A veces el corazón quiere salir corriendo en las mañanas y se acelera, pero no logra traspasarme. Ya es Marzo, ya empecé el tercer libro del año, ya he llorado lo que tocaba al dos mil once, ya he reído hasta llorar y he hecho más de dos nuevos amigos, de los verdaderos.
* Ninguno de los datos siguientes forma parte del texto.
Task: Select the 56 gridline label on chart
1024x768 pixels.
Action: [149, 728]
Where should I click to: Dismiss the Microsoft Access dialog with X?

Hoy el seminario que imaginé sería de journalism, terminó siendo de journaling, que no es lo mismo. Ahí estaba Innocent con la cabeza gacha, pensando, después de la orden de la monja, debíamos escribir nuestras sensaciones buenas y malas. Le molestó la actitud del muchacho, pacientemente le pidió que se aplicase en la actividad y que comenzara a escribir algo. Él, con la sonrisa calma dijo que no quería escribirlo, que no quería plasmarlo. A la hora de compartir, la mirada le apuntó directamente a él, confesó sentirse triste al ver a niños recibiendo a su madre, que perdió a la suya a los cuatro. El silencio se apareció en la sala y algún comentario lo apartó de vuelta. Ahora le entiendo la cara, el tacto y la historia. Y yo con mi madre allá lejos y cuando la tuve cerca se me olvidó el abrazarle, esta mañana lo hice, deseando lo haya notado.
De repente una lluvia de historias y casos particulares, como el pequeño Pascal con la madre enferma y el padre alimentándolo con vino de palma, como aquel sueño de una muerte en el caso de una religiosa, como mi historia y la de Andrea.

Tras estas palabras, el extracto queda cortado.